======== ENTRIES SUPPLIED

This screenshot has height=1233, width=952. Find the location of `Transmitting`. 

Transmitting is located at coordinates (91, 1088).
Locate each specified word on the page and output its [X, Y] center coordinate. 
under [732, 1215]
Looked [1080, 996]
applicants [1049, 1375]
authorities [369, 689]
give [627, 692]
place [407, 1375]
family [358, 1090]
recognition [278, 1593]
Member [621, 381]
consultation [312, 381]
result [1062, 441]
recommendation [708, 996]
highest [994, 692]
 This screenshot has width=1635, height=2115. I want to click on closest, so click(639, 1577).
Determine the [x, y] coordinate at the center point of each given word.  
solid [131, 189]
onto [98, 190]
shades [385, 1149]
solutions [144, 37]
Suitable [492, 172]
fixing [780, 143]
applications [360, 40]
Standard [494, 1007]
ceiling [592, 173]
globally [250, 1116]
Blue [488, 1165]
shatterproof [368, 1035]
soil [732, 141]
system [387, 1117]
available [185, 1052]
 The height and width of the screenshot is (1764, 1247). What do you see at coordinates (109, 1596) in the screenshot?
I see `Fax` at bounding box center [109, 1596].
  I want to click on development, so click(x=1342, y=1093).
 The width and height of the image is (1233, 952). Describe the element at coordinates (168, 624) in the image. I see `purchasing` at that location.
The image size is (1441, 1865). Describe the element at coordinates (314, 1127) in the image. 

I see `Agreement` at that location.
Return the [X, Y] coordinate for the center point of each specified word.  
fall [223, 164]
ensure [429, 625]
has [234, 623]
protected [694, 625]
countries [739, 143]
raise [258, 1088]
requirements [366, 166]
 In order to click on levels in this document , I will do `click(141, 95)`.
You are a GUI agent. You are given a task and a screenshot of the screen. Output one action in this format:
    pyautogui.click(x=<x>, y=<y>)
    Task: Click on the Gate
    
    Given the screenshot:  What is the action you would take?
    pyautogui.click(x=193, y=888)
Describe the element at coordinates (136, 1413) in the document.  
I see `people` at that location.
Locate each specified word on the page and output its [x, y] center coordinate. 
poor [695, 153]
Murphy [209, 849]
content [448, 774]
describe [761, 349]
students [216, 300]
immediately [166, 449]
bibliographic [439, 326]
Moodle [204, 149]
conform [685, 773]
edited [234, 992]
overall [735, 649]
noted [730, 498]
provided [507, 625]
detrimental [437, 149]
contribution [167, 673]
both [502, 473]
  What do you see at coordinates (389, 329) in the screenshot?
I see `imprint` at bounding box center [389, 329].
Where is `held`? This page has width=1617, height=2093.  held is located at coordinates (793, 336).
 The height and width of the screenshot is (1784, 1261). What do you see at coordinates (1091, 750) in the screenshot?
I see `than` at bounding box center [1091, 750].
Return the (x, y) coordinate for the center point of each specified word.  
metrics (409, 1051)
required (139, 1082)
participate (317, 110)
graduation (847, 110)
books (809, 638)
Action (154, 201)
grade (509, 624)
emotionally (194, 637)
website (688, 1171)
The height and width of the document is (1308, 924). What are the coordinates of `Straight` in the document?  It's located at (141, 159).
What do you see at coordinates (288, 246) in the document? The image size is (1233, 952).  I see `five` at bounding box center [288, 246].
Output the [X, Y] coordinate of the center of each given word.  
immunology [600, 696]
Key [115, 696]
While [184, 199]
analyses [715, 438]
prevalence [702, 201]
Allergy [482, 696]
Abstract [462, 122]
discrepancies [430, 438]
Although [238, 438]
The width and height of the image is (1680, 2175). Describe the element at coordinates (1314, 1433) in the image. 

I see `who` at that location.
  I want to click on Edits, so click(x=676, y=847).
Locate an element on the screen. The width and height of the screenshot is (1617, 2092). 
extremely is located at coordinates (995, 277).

================

WRITTEN INSTRUCTION:
Rewrite all the records above, swapping "specified word" for "listed word" and leaving everything else unchanged.

ANSWER BELOW:
This screenshot has height=1233, width=952. Find the location of `Transmitting`. 

Transmitting is located at coordinates (91, 1088).
Locate each listed word on the page and output its [X, Y] center coordinate. 
under [732, 1215]
Looked [1080, 996]
applicants [1049, 1375]
authorities [369, 689]
give [627, 692]
place [407, 1375]
family [358, 1090]
recognition [278, 1593]
Member [621, 381]
consultation [312, 381]
result [1062, 441]
recommendation [708, 996]
highest [994, 692]
 This screenshot has width=1635, height=2115. I want to click on closest, so click(639, 1577).
Determine the [x, y] coordinate at the center point of each given word.  
solid [131, 189]
onto [98, 190]
shades [385, 1149]
solutions [144, 37]
Suitable [492, 172]
fixing [780, 143]
applications [360, 40]
Standard [494, 1007]
ceiling [592, 173]
globally [250, 1116]
Blue [488, 1165]
shatterproof [368, 1035]
soil [732, 141]
system [387, 1117]
available [185, 1052]
 The height and width of the screenshot is (1764, 1247). What do you see at coordinates (109, 1596) in the screenshot?
I see `Fax` at bounding box center [109, 1596].
  I want to click on development, so click(x=1342, y=1093).
 The width and height of the image is (1233, 952). Describe the element at coordinates (168, 624) in the image. I see `purchasing` at that location.
The image size is (1441, 1865). Describe the element at coordinates (314, 1127) in the image. 

I see `Agreement` at that location.
Return the [X, Y] coordinate for the center point of each listed word.  
fall [223, 164]
ensure [429, 625]
has [234, 623]
protected [694, 625]
countries [739, 143]
raise [258, 1088]
requirements [366, 166]
 In order to click on levels in this document , I will do `click(141, 95)`.
You are a GUI agent. You are given a task and a screenshot of the screen. Output one action in this format:
    pyautogui.click(x=<x>, y=<y>)
    Task: Click on the Gate
    
    Given the screenshot:  What is the action you would take?
    pyautogui.click(x=193, y=888)
Describe the element at coordinates (136, 1413) in the document.  
I see `people` at that location.
Locate each listed word on the page and output its [x, y] center coordinate. 
poor [695, 153]
Murphy [209, 849]
content [448, 774]
describe [761, 349]
students [216, 300]
immediately [166, 449]
bibliographic [439, 326]
Moodle [204, 149]
conform [685, 773]
edited [234, 992]
overall [735, 649]
noted [730, 498]
provided [507, 625]
detrimental [437, 149]
contribution [167, 673]
both [502, 473]
  What do you see at coordinates (389, 329) in the screenshot?
I see `imprint` at bounding box center [389, 329].
Where is `held`? This page has width=1617, height=2093.  held is located at coordinates (793, 336).
 The height and width of the screenshot is (1784, 1261). What do you see at coordinates (1091, 750) in the screenshot?
I see `than` at bounding box center [1091, 750].
Return the (x, y) coordinate for the center point of each listed word.  
metrics (409, 1051)
required (139, 1082)
participate (317, 110)
graduation (847, 110)
books (809, 638)
Action (154, 201)
grade (509, 624)
emotionally (194, 637)
website (688, 1171)
The height and width of the document is (1308, 924). What are the coordinates of `Straight` in the document?  It's located at (141, 159).
What do you see at coordinates (288, 246) in the document? The image size is (1233, 952).  I see `five` at bounding box center [288, 246].
Output the [X, Y] coordinate of the center of each given word.  
immunology [600, 696]
Key [115, 696]
While [184, 199]
analyses [715, 438]
prevalence [702, 201]
Allergy [482, 696]
Abstract [462, 122]
discrepancies [430, 438]
Although [238, 438]
The width and height of the image is (1680, 2175). Describe the element at coordinates (1314, 1433) in the image. 

I see `who` at that location.
  I want to click on Edits, so click(x=676, y=847).
Locate an element on the screen. The width and height of the screenshot is (1617, 2092). 
extremely is located at coordinates (995, 277).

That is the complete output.